Still, as I gazed around at the canyon walls I couldn’t believe that someone had planned something so perfect and serene, so vibrant and brilliant, full of color and texture and endless sky. Something so . . .
Romantic, isn’t it?
(That was Jack.)
I was blown away that he’d said that word just as I was thinking it. I blushed, but I don’t think he could tell because my cheeks are a little pink anyway from the sun.
Me (softly): Yeah. It is.
Jack was lying on his back, one hand under his head. I’d been trying not to watch the drops of water that were slowly trickling off his chest and pooling in the little indentations between his abs.
I rolled over onto my back on the raft. The cool water against my legs and the sun warming the wet fabric of the new bikini top stretched across my chest gave me goose bumps. I felt Jack reach out with his free hand and grab my raft, pulling his over. I turned my head to glance at him through my sunglasses but he was staring up at the sky.
We lay there in silence letting the sight of the cliffs against the sky and the heat of the sun on our skin wash over us. There was something electric in the air that I’d never felt before—like someone or something had sucked all the air out of my lungs
with a vacuum and I couldn’t get a good deep breath.
I realized, floating there under the wide blue sky on rafts tied to the boat, that it was the feeling of anticipation. It felt like something was about to happen.
It felt like something
should
happen.
And then something did.
Jack: They named Lake Powell after John Wesley Powell.
Me: Who was he?
Jack: A one-armed Civil War vet. He explored the Colorado River and this canyon in a wooden boat.
Me: With one arm?
I felt Jack’s hand against mine. His fingers were sure and steady as he threaded them through my own.
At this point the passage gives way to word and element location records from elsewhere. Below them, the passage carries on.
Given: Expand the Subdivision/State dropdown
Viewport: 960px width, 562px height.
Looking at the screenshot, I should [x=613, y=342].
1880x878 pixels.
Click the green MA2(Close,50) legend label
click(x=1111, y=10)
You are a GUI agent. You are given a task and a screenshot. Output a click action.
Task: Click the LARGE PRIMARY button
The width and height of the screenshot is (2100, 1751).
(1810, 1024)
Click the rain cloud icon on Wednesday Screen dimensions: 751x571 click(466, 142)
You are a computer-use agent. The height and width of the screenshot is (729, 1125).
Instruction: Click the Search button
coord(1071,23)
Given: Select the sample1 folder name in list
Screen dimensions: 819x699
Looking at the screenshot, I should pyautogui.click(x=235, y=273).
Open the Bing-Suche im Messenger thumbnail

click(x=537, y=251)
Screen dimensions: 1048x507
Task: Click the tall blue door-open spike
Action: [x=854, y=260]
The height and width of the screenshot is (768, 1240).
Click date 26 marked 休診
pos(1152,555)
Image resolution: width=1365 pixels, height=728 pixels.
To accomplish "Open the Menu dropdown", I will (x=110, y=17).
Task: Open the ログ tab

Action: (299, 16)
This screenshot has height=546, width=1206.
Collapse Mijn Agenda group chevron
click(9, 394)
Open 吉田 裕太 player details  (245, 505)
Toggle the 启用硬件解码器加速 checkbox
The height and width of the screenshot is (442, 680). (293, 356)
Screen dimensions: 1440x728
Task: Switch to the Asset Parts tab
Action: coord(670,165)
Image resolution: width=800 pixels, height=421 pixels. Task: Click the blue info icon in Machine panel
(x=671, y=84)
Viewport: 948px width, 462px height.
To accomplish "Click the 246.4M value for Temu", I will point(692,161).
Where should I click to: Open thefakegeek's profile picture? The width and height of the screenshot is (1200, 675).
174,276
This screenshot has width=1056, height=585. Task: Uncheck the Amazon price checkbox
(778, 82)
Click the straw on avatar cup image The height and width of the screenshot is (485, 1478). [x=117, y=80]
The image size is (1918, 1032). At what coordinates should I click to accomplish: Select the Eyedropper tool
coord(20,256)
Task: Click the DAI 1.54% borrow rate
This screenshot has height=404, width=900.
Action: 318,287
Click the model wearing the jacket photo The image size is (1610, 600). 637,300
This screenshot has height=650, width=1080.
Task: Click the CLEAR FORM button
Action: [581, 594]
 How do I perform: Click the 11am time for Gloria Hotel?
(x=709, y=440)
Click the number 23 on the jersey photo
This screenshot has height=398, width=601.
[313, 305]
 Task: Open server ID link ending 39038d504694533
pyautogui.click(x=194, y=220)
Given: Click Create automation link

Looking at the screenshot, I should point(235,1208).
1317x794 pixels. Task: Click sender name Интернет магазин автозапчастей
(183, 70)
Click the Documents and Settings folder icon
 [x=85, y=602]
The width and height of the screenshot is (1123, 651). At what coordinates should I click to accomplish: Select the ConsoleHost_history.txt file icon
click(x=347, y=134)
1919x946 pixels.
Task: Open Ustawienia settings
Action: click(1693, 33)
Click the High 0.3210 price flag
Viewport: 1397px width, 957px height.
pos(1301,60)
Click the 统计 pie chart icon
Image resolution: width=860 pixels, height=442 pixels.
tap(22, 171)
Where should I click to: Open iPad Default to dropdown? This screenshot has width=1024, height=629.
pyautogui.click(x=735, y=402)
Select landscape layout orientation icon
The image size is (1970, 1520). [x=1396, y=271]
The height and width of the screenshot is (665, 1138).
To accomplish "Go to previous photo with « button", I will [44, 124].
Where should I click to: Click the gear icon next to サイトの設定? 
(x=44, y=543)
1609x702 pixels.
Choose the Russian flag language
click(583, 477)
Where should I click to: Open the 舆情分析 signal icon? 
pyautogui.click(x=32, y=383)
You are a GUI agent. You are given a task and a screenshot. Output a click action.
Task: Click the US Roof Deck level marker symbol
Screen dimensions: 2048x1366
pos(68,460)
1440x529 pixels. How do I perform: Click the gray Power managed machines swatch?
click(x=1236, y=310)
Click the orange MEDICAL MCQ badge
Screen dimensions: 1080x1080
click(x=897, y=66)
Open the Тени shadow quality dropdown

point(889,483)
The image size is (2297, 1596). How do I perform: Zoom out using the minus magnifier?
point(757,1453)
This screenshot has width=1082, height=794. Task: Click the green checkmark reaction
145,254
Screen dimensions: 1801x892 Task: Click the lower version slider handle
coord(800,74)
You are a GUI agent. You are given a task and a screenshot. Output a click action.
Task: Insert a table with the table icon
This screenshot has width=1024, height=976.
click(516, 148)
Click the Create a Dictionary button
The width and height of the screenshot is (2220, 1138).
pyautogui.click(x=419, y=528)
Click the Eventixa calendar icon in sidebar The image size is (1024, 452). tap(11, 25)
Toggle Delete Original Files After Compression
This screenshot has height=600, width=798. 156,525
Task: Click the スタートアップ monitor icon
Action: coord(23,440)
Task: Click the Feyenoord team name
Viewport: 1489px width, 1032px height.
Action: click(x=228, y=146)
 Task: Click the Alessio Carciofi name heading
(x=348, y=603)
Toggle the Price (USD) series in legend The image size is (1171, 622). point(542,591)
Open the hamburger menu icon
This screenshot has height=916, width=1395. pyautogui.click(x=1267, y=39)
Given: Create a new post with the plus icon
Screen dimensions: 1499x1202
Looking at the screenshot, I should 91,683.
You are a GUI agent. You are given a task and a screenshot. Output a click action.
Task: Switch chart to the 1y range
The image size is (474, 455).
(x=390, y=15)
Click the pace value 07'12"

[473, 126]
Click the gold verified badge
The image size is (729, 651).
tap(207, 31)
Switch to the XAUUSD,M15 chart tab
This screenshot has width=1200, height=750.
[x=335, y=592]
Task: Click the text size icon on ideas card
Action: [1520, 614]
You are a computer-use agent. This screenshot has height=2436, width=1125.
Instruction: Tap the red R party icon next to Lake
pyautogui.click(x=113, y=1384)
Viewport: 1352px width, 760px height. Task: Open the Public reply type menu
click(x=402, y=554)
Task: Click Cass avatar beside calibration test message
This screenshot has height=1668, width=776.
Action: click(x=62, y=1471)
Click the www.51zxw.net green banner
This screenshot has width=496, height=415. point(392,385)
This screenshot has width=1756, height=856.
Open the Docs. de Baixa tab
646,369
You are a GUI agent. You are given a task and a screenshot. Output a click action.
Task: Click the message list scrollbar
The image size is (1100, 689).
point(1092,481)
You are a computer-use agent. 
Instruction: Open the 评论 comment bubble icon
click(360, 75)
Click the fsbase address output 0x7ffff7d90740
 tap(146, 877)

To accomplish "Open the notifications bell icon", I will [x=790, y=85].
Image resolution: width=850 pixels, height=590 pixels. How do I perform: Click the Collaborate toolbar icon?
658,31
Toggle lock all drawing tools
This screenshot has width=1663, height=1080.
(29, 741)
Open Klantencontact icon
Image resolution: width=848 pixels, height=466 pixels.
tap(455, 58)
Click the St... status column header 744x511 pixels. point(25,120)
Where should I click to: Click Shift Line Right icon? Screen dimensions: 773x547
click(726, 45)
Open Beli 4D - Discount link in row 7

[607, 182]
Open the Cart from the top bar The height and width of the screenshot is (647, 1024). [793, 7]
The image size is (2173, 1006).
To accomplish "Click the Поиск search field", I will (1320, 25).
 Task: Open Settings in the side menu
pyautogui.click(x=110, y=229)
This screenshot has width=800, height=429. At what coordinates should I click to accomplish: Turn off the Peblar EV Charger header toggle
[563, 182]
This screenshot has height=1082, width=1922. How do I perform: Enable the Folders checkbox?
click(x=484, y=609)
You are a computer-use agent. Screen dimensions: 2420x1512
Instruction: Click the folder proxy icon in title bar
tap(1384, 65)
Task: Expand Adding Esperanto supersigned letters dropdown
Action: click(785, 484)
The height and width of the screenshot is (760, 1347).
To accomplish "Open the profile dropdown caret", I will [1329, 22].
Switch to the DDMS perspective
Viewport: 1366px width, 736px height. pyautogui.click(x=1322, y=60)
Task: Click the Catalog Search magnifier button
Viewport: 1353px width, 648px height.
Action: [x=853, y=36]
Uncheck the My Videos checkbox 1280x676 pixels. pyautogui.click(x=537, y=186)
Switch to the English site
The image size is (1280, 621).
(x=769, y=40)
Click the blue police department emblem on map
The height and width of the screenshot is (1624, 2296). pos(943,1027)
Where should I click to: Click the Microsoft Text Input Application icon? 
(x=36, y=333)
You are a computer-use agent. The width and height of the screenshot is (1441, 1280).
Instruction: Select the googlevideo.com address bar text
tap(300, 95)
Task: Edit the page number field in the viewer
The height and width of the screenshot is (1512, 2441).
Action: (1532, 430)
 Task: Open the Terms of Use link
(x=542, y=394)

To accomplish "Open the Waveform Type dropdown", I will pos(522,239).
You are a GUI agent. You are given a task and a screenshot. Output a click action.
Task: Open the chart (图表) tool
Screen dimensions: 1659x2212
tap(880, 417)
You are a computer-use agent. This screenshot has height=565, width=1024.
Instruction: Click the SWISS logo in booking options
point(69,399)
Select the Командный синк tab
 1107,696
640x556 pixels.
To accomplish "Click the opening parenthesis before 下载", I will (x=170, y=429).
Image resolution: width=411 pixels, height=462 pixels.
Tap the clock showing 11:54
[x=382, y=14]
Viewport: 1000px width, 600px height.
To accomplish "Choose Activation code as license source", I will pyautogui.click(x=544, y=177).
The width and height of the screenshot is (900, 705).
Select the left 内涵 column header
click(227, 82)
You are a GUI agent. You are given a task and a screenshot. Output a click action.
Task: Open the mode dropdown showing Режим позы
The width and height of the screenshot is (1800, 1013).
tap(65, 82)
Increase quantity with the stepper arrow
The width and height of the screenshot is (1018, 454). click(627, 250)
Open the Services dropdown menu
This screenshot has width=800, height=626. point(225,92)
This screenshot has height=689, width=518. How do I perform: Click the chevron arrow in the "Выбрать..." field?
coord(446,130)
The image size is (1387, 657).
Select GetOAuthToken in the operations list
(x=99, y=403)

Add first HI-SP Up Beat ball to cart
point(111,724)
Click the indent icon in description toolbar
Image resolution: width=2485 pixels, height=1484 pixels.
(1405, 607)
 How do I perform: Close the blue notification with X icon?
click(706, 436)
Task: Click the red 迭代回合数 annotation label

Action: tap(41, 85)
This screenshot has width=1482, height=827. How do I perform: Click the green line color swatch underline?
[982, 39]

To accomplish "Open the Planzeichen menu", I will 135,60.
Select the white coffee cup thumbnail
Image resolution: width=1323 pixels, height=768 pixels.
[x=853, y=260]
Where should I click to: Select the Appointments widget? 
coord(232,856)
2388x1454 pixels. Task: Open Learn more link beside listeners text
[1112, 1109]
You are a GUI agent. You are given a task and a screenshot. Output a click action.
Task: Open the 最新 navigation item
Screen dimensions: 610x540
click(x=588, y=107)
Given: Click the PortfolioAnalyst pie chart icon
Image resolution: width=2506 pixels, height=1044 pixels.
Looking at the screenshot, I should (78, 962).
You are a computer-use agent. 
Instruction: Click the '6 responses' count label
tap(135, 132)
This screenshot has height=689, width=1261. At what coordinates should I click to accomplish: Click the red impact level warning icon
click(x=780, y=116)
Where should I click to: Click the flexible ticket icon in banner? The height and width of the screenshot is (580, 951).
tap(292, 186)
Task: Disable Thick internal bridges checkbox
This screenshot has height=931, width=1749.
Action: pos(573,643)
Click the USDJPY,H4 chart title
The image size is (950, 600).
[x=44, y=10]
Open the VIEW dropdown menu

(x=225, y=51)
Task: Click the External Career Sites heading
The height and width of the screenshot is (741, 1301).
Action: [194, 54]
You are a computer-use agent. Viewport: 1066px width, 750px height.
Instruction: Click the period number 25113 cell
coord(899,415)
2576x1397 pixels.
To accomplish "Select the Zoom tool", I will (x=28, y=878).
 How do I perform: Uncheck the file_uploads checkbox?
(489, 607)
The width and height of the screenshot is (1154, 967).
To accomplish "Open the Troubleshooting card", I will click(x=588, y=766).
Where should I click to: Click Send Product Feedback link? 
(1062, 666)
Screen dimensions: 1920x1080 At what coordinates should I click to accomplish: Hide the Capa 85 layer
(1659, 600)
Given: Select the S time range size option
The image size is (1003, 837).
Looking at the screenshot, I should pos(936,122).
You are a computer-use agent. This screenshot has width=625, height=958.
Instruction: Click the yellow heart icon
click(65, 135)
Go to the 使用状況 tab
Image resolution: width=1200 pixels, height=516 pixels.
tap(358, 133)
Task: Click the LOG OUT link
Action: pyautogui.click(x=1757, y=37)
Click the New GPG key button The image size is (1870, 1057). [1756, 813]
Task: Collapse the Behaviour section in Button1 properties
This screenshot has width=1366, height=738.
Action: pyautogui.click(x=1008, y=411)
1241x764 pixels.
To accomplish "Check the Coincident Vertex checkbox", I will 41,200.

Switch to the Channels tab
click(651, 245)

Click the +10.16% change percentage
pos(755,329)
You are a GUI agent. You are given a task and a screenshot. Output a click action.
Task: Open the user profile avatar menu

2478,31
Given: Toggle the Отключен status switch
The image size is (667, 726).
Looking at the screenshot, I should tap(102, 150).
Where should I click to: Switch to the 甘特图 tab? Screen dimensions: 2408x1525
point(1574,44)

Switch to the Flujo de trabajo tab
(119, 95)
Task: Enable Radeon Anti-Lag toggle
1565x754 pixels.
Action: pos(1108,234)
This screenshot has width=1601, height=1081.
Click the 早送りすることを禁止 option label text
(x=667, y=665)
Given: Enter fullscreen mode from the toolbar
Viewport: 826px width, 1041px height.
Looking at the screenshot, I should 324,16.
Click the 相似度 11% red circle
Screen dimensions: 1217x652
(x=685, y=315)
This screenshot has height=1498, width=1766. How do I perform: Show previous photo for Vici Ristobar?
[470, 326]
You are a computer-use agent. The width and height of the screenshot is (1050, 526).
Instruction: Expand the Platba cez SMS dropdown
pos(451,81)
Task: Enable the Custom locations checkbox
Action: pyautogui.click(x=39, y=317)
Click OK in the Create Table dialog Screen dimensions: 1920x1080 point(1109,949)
This time when I turned my head, he was looking right at me, a sweet smile on his lips and a twinkle in his blue eyes, as clear and endless as the sky above us.
Jack: Better hold hands while we’ve still got ’em.
So we did. All afternoon. Even when Jill and Rob came back, Jack didn’t let go. Finally, Susan called over the side of the boat from the upper deck and said it was time for us to get cleaned up so we could eat at the marina. We swam to the boat and as Rob and Jill climbed the ladder ahead of us Jack asked if I would be his date to dinner.